One Year Later: Five Lessons from the Arab Revolts

Content from the Brookings Doha Center is now archived. In September 2021, after 14 years of impactful partnership, Brookings and the Brookings Doha Center announced that they were ending their affiliation. The Brookings Doha Center is now the Middle East Council on Global Affairs, a separate public policy institution based in Qatar.

One year after the Arab revolts began, it is worth taking a step back and taking stock. What, exactly, have we learned?

Here are five major takeaways:

  1. The impossible is possible. This is, by now, something of a cliché. But we continue to suffer from a failure of imagination. It remains difficult to visualize just how countries like Saudi Arabia or Algeria might succumb to mass protest. In fact, the fall of any number of autocracies seems so unlikely that there is a whole genre devoted to explaining why a given country is not like Tunisia, Egypt, or Libya. It is worth remembering that this all began in Sidi Bouzid; not one Middle East analyst, to my knowledge, foresaw revolution in Tunisia, long considered the most “stable” of the Arab autocracies.
  2. The impossible, though, is still often unlikely. Because of their institutional set-up, and reservoirs of historic, cultural, and religious legitimacy, Arab monarchies are in a stronger position to manage dissent and engage in what I call “pre-emptive reform.” The three successful revolutions—in Libya, Egypt, and Tunisia—and the two ongoing revolutions—in Yemen and Syria—have all taken place in republics. This is not an accident. If real democratization occurs in the monarchies it will be slow, uneven, and—as in Europe—painful and, perhaps, rather bloody.
  3. Islamists are the future. Arab dictators always warned their American counterparts: “It’s either us or the Islamists.” Well, they were right. But fear of Islamists is no longer a legitimate reason to resist or oppose Arab democracy.
  4. Instability can be constructive. In the short-run at least, there is a tradeoff between democratization and “stability.” Interests and ideals do not always converge. The United States and other Western powers should, therefore, build a higher tolerance for instability, particularly as the Arab spring enters into its long, uncertain middle stage. Rather than fearing or avoiding it, the United States should take instability as a given and formulate more creative policies to anticipate, manage, and get around it.
  5. Caution is overrated. Another Arab spring cliché is the notion of getting on the “right side of history.” Getting there is easier said than done. If we really do believe this is a moment of historical import—on par with 1989, 1945, or 1848—then we should act like it. The Obama administration, though, has approached the Arab revolts with an occasionally remarkable lack of sure-footedness.

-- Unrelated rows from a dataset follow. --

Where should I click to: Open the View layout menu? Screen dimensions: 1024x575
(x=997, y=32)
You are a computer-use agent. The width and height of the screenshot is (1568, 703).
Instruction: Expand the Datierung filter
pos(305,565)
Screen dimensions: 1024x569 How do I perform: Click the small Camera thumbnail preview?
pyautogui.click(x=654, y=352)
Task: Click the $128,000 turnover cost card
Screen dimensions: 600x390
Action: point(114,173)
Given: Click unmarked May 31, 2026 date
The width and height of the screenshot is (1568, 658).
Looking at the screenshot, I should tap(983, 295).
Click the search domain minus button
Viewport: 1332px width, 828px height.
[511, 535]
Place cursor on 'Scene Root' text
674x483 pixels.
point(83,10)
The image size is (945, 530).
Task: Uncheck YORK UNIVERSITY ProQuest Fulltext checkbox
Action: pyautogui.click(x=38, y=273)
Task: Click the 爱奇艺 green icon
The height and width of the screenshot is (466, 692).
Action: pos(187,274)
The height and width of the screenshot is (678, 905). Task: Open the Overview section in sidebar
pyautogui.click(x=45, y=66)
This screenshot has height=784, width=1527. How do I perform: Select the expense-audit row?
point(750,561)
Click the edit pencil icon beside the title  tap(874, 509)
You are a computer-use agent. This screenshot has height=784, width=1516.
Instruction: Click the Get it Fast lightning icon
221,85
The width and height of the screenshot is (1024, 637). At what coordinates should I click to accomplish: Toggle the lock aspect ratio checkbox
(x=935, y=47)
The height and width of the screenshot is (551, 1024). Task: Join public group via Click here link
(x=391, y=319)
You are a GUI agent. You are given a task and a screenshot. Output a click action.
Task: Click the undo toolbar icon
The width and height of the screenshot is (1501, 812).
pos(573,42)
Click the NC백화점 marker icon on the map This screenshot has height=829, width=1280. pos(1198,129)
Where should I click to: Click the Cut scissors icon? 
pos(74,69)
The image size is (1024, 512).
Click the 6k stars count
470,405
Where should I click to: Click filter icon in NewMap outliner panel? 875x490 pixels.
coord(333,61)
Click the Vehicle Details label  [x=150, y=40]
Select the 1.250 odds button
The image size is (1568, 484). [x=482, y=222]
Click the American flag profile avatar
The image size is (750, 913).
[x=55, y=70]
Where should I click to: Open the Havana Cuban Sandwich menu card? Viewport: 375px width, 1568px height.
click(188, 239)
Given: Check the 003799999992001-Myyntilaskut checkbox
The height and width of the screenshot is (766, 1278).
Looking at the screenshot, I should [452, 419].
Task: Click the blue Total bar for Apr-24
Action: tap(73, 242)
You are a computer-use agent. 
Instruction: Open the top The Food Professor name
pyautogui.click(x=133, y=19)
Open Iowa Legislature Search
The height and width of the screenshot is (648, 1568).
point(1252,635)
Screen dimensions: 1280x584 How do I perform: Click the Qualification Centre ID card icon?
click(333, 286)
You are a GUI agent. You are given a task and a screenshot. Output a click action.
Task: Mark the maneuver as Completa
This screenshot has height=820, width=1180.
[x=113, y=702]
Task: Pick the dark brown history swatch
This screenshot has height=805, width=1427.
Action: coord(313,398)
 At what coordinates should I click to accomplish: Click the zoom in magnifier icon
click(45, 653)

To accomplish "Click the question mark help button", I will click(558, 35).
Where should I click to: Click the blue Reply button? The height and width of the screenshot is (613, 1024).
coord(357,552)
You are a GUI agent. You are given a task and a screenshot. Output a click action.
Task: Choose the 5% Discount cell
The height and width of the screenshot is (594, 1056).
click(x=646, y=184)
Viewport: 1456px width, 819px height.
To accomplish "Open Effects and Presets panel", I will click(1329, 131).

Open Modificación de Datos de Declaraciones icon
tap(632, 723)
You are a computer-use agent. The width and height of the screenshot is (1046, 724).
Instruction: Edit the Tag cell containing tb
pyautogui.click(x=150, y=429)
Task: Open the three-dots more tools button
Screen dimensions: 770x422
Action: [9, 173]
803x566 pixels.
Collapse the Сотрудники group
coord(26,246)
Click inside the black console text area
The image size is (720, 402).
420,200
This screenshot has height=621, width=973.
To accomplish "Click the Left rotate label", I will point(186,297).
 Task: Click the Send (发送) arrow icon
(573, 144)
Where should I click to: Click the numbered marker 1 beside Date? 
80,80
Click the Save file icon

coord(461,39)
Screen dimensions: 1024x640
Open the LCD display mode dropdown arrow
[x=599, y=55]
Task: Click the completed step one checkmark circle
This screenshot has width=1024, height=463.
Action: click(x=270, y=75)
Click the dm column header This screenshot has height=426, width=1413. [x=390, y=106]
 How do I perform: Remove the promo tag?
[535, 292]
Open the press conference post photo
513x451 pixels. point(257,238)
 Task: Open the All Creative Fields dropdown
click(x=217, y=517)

This is not a time for recklessness and off-the-cuff grandstanding. Nor is it a time, however, for excessive caution and slow deliberation. While the Obama administration insists it has chosen the “right side,” Arab activists, protestors, and revolutionaries seem to disagree. Among pro-democracy forces in the region, America is still seen as a friend and supporter of the region’s autocrats. In fact, U.S. favorability ratings, in several countries, are lower under President Obama than they were during the final days of the Bush administration (see this poll for example).

This was a long year—exhilarating and unnerving in equal measure. 2012 is likely to feel even longer.